Monday, October 30, 2006

Sensory Untrustworthiness

“The reader who reviews the experiences that I have tried to set down…will notice that at a certain point in my investigation I came to realize that my reaction to a particular stimulus was constantly the opposite of that which I desired, and that in my search for the cause of this, I discovered that my sensory appreciation {feeling} of the use of my mechanisms was so untrustworthy that it led me to react by means of a use of myself which felt right, but was, in fact, too often wrong for my purpose.”

“I draw attention to this point, because over the long period of years in which I have been engaged in teaching pupils to improve and control the manner of their use of themselves, I have found that untrustworthiness of sensory appreciation is present in varying degrees in all of them, exerting, as in my own case, a harmful influence upon their use and functioning, and consequently upon their manner of reacting to stimuli.
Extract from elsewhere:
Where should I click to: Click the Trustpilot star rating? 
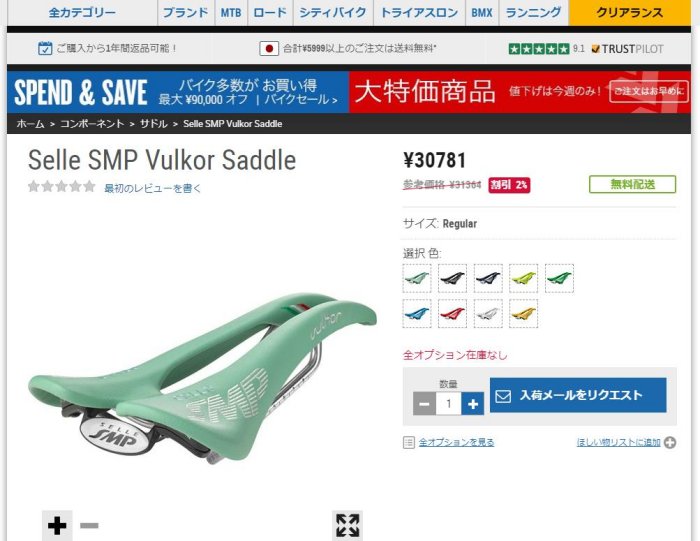tap(539, 49)
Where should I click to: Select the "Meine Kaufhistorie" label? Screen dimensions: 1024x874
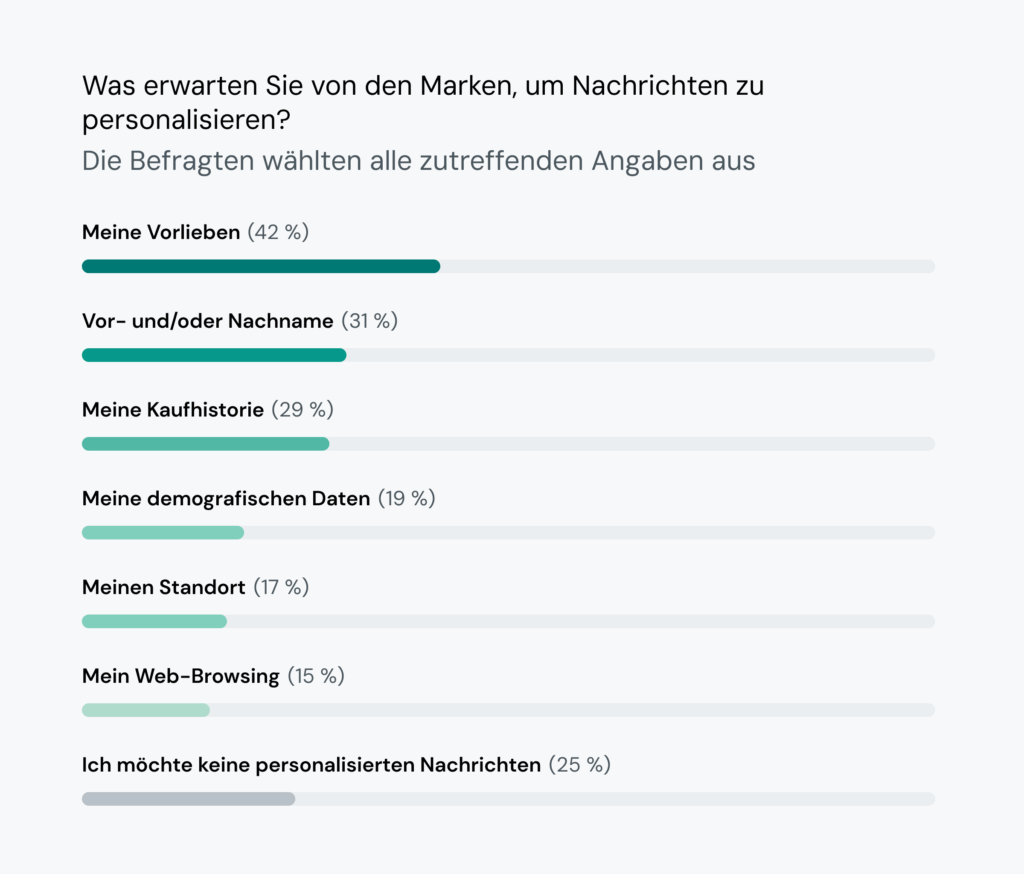(x=173, y=410)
The whole experience, indeed, convinces me that the prevalence of sensory untrustworthiness is of the utmost significance in relation to the problem of the control of human reaction.”

F.M. Alexander
The Use of the Self

When you Notice, sensory untrustworthiness stops being a problem because you stop making choices based on whether or not something feels right to you. If you Notice before moving you can evaluate the quality of that movement solely on the basis of whether or not you Noticing at that moment. If you are Noticing, moving in that way is increasing the ease and flexibility in you. If you are not Noticing you are mis-coordinating yourself.This doesn’t mean that you won’t also have a kinesthetic experience of the activity; it simply means that the you stop using the "rightness" or "wrongness" of the feeling to determine future choices.